Making that initial leap from school to university education in your own language is challenging enough, even more so when you are doing it in a second language. Not one of my former students has said that it was easy, but they all agree that it was worthwhile. You want your students – so packed with potential – to walk into their first university seminar brimming with confidence and enthusiasm, ready to engage, question and share their views. So how can you help them achieve that?

Can you teach confidence?

Of course some people have more confidence than others when it comes to putting their opinions forward. At university, your students will be expected to contribute to seminar discussions, workshops and debates, discuss ideas and theories with their peers and respond appropriately to their contributions. This is something that you can encourage your students to do in every lesson, building their confidence gradually as they move through their course of study.

Take every possible opportunity to engage and involve the students personally in the lesson content:

  • Raise their ‘schema’ (knowledge and interest) on a topic by asking them questions, e.g. Do you know anything about this topic? Have you ever read/heard about this? What do you know about it?
  • Ask them whether the content of a text or listening relates to their own experiences and to give their personal responses – do they agree/disagree with the writer/speaker and why?
  • To promote independence, put them into pairs to have mini-discussions on these points and then report back to the class.

Every opportunity you give your students to engage personally with a topic will fire their imagination and enhance their motivation.

More than words

A challenge for non-native students at university is understanding the underlying (hidden) meaning in academic texts whether they are written or spoken – in lecture or discussion form. In English, so much meaning is conveyed through how something is written or said (or in some cases not written or said).

Where possible, draw your students’ attention to the more subtle discourse features such as:

  • understanding the writer’s intention or purpose
  • inferring meaning from context
  • considering whether a source is valid or biased
  • encourage them to be curious, to delve deeper to find hidden meaning and intentions.

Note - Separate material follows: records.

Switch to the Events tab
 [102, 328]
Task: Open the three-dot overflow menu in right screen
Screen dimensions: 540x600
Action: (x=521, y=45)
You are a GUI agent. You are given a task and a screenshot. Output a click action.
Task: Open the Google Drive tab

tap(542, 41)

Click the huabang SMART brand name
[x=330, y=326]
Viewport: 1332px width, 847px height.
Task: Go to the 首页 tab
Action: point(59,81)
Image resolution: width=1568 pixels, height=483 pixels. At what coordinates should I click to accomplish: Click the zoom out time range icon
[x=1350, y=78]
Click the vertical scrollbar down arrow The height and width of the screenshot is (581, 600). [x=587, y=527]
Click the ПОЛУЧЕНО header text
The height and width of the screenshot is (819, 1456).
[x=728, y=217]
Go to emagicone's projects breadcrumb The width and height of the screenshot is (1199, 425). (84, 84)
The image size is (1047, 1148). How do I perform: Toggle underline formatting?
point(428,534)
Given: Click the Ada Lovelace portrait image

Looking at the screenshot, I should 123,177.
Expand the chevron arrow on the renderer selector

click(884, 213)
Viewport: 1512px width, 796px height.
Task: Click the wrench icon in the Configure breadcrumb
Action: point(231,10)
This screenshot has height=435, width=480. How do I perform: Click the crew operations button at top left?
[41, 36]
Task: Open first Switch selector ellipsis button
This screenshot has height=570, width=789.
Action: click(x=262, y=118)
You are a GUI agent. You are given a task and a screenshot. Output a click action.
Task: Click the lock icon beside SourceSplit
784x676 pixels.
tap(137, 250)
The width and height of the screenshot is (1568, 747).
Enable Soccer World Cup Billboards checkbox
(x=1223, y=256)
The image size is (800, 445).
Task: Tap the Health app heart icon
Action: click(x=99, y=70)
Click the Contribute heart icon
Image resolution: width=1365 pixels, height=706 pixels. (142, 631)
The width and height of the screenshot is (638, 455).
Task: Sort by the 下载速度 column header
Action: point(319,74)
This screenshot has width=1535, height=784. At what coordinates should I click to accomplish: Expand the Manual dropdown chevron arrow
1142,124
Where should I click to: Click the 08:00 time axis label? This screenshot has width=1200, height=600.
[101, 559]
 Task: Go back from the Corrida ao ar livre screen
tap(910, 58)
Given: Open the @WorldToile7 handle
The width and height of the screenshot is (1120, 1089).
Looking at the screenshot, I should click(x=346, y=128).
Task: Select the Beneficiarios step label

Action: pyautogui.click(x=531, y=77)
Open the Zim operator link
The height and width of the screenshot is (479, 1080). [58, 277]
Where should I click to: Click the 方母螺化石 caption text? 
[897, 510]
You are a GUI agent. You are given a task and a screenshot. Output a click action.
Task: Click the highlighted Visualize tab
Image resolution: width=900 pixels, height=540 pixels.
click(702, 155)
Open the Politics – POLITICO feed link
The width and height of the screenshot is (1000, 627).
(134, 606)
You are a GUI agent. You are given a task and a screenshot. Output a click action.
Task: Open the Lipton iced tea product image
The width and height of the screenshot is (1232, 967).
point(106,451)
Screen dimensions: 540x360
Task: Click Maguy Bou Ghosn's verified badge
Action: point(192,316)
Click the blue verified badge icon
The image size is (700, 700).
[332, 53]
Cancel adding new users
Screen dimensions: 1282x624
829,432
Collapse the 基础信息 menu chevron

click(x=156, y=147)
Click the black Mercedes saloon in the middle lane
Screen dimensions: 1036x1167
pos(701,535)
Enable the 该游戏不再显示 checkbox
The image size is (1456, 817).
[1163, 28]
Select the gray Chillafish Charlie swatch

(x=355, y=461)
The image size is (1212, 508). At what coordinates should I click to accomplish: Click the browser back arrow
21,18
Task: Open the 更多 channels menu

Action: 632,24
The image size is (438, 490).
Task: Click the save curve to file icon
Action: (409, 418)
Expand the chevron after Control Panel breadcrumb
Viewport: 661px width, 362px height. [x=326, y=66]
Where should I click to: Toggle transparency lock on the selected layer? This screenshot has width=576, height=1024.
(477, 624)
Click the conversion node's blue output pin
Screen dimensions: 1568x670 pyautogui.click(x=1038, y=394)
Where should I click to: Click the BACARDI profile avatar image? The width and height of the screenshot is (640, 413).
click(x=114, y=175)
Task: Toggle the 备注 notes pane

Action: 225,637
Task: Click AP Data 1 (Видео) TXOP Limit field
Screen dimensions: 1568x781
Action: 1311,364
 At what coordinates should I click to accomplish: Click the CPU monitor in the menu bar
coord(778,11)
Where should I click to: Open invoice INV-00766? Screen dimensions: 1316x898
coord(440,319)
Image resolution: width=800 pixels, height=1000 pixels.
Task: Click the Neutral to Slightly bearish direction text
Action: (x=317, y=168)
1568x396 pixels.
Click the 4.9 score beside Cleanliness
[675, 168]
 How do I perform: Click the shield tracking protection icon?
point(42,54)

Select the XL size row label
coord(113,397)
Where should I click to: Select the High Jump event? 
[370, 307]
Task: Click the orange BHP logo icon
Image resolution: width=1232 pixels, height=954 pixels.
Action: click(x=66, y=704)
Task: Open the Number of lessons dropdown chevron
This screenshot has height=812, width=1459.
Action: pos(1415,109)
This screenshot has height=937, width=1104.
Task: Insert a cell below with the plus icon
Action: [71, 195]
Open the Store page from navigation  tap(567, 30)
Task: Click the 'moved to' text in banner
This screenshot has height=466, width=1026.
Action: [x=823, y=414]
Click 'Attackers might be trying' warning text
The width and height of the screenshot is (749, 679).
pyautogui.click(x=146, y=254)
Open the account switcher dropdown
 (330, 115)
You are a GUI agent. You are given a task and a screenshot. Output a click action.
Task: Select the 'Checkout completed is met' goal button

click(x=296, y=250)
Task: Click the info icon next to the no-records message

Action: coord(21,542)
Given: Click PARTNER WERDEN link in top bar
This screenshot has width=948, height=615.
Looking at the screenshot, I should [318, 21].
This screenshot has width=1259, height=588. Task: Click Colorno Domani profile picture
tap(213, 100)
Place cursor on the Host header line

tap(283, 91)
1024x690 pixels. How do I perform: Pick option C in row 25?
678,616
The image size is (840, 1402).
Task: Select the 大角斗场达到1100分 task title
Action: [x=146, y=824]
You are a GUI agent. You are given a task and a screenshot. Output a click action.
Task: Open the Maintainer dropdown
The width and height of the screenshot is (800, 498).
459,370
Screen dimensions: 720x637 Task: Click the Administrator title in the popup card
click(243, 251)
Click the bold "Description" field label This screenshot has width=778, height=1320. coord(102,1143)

At first, your students may not be used to questioning or constructively criticising the work of a published academic. However, this is acceptable and even encouraged in at university level in many countries. Your students may need time and practice to come around to this way of working, but that’s OK, these things take time.

Say it right

That first university seminar is a great milestone in academia for native and non-native speakers alike. When to speak? What to say? Who to say it to? How to respond if someone speaks to me? Will I say the right thing? What will my tutor/lecturer/peers think of me and my opinions? That brings us back to confidence again.

To help your students get it right first time you can:
  • Draw attention to how they should give and respond to opinions appropriately.
  • Remind them that it isn’t just what you say, it’s the way you say it – being too direct might cause offence while being indirect could lead to confusion or misunderstanding.
  • Encourage them to watch debates, current affairs programmes, podcasts and lectures on TV or online.
  • Teach useful phrases for softening responses, e.g. That’s a valid point but I’m afraid I disagree. / I’m inclined to disagree with you because …
  • Highlight hedging phrases such as tend to / seem to to avoid making generalisations.
  • Remind your students that conversations are a two-way thing – you don’t just wait for your turn to speak – you listen and respond both verbally and physically – with appropriate body language such as a nod of the head or politely indicating another speaker to go ahead if you accidentally interrupt them
  • Give students plenty of opportunities for collaboration and interaction during lessons in order to help them practise and hone these essential conversation skills.
  • Most importantly, encourage them to have a go and say what they want to say because their contributions are as valuable as any other person in the room.

The leap to university is only the beginning but at least with your help they will have started on the right foot.


Lara Storton has seventeen years of experience in ESL, teaching English for Academic Purposes and teacher training, and has written the Milestones in English Student’s Book and Teacher’s Book at B1+ level.

Please note that not all titles are available in every country. Please check with your local office about local title availability.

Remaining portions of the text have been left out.